(Task description):
Make an exact copy of every entry, leaving the pictures out.

Dataset items
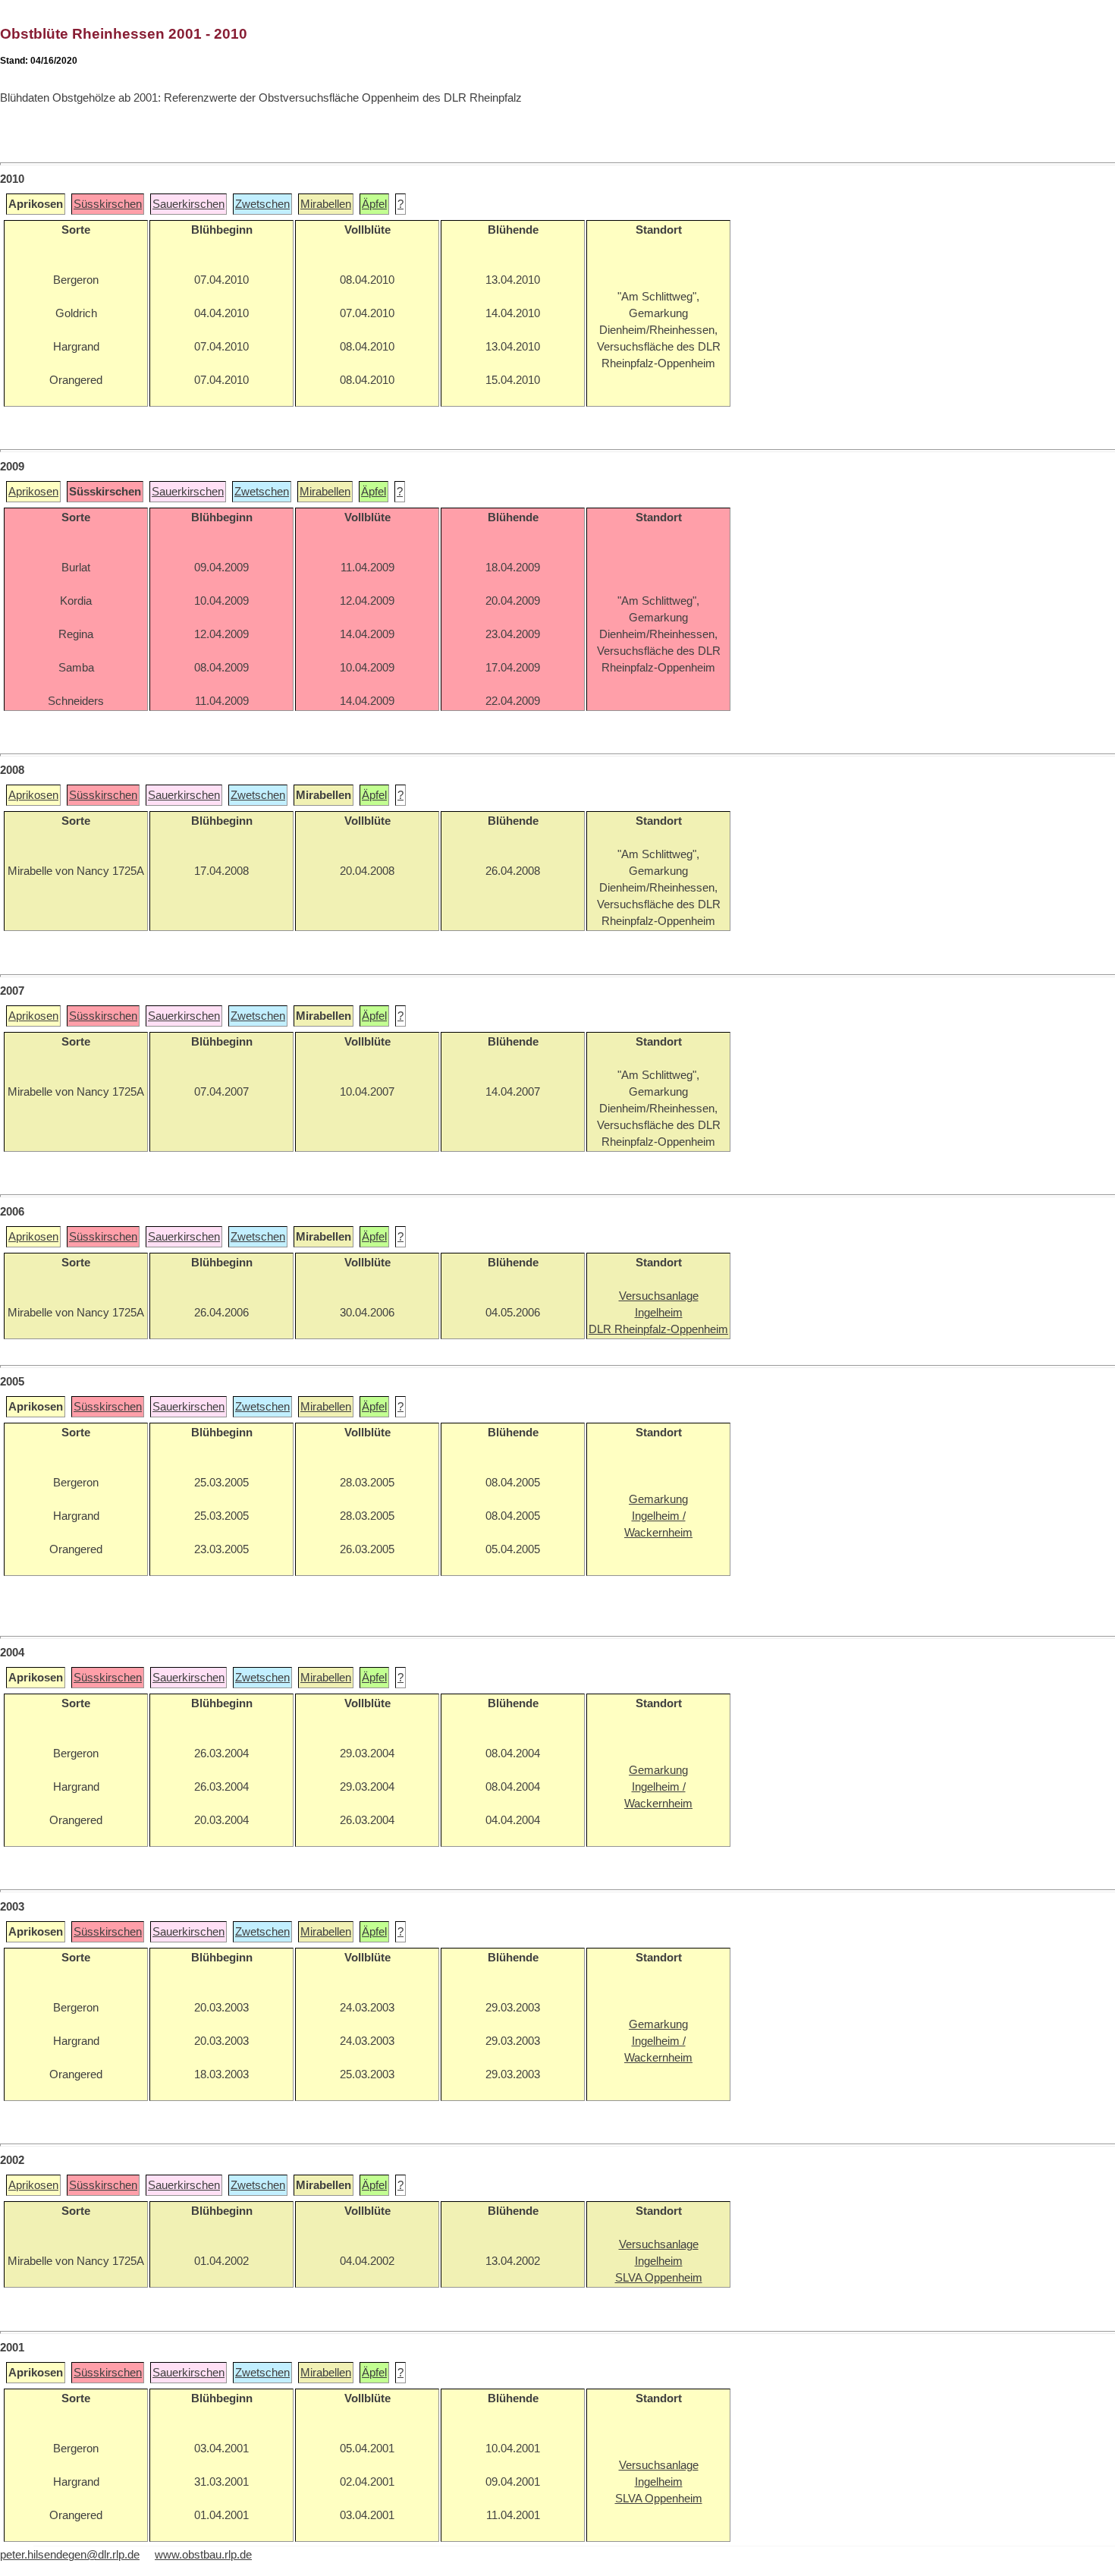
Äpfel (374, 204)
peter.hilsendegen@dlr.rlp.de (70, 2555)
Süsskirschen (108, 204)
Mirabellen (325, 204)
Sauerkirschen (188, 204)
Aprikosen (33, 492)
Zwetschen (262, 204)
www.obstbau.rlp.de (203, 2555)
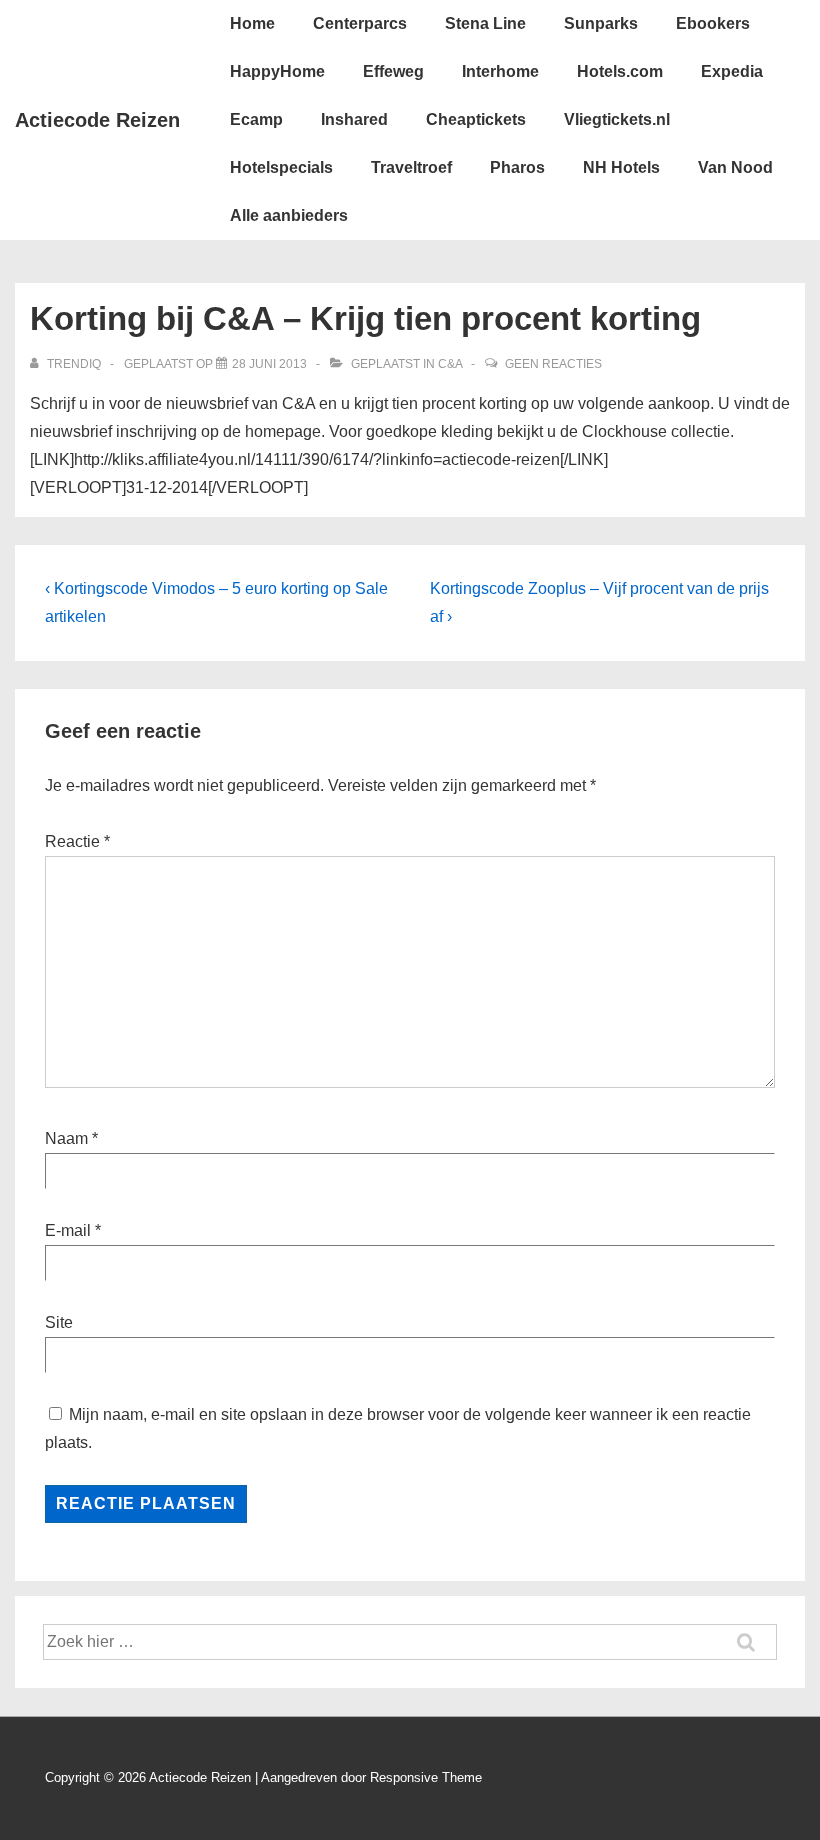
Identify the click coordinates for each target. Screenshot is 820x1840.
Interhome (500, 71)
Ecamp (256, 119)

(Task output):
Äpfel (374, 204)
peter.hilsendegen@dlr.rlp.de (70, 2555)
Süsskirschen (108, 204)
Mirabellen (325, 204)
Sauerkirschen (188, 204)
Aprikosen (33, 492)
Zwetschen (262, 204)
www.obstbau.rlp.de (203, 2555)
Identify the click coordinates for each target. Screenshot is 820x1840.
Interhome (500, 71)
Ecamp (256, 119)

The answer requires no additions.